§ O que produzir
Por favor, reproduza integralmente e sem qualquer alteração o texto sobre mitos e realidades nas relações de casal.

§ Excerto fornecido
Mitos e Realidades nas Relações de Casal

Mitos e real rel a 2

Há já alguns anos, Albert Ellis, colocou uma questão interessante: Porque haveria de ser o casamento, uma relação ideal? Lembrava ele então que essa relação é constituída pelas duas pessoas que mais partilham o tempo, que mais se expõem uma à outra, que mais mostram o seu lado negativo uma à outra e entre as quais o fingimento é mais difícil.

            Partindo destes factos, é fácil perceber que a relação a dois é simultaneamente uma relação potencialmente geradora de conflitos e potencialmente geradora de um alto grau de intimidade, aceitação e partilha. Assim sendo, teoricamente, se reduzirmos o potencial para a existência de conflito, juntamente com o aumento de estratégias para a sua resolução e se ao mesmo tempo aumentarmos o potencial de intimidade, aceitação e partilha, poderemos considerar-nos no bom caminho para uma relação estável de bem-estar a dois.

            Como nos diz John Gottman, existem dois tipos de problemas: os que têm solução e os que não têm solução. Tentar evitar o conflito não resolvendo os primeiros, ou entrar em conflito constante por causa dos segundos, é sem dúvida contribuir para uma relação problemática e desgastante.

§ Informação fornecida
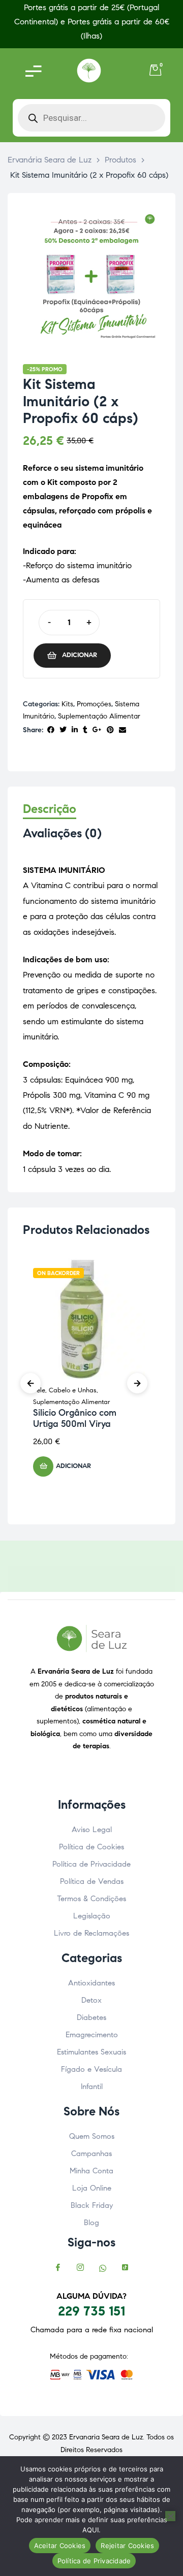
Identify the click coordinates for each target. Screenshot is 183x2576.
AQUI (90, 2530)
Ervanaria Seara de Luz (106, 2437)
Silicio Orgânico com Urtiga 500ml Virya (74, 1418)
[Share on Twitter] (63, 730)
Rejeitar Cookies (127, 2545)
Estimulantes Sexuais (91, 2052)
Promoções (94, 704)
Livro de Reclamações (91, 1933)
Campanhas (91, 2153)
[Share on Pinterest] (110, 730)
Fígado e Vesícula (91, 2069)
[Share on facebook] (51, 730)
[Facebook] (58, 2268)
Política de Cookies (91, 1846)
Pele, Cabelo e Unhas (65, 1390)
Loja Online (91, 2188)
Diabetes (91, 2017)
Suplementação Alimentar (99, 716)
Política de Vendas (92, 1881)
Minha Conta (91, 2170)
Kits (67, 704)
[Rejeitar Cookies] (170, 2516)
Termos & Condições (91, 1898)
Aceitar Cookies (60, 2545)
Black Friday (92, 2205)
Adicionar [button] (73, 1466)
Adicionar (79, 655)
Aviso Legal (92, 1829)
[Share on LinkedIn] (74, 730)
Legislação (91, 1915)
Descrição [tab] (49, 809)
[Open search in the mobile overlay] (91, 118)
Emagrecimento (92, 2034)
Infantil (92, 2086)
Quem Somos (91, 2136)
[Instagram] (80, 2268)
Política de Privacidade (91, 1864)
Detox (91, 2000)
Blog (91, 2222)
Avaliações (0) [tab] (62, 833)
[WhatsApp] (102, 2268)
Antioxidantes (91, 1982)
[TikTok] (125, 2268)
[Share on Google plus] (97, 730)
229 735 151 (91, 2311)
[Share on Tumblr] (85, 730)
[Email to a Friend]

§ Resposta escrita
Mitos e Realidades nas Relações de Casal

Mitos e real rel a 2

Há já alguns anos, Albert Ellis, colocou uma questão interessante: Porque haveria de ser o casamento, uma relação ideal? Lembrava ele então que essa relação é constituída pelas duas pessoas que mais partilham o tempo, que mais se expõem uma à outra, que mais mostram o seu lado negativo uma à outra e entre as quais o fingimento é mais difícil.

            Partindo destes factos, é fácil perceber que a relação a dois é simultaneamente uma relação potencialmente geradora de conflitos e potencialmente geradora de um alto grau de intimidade, aceitação e partilha. Assim sendo, teoricamente, se reduzirmos o potencial para a existência de conflito, juntamente com o aumento de estratégias para a sua resolução e se ao mesmo tempo aumentarmos o potencial de intimidade, aceitação e partilha, poderemos considerar-nos no bom caminho para uma relação estável de bem-estar a dois.

            Como nos diz John Gottman, existem dois tipos de problemas: os que têm solução e os que não têm solução. Tentar evitar o conflito não resolvendo os primeiros, ou entrar em conflito constante por causa dos segundos, é sem dúvida contribuir para uma relação problemática e desgastante.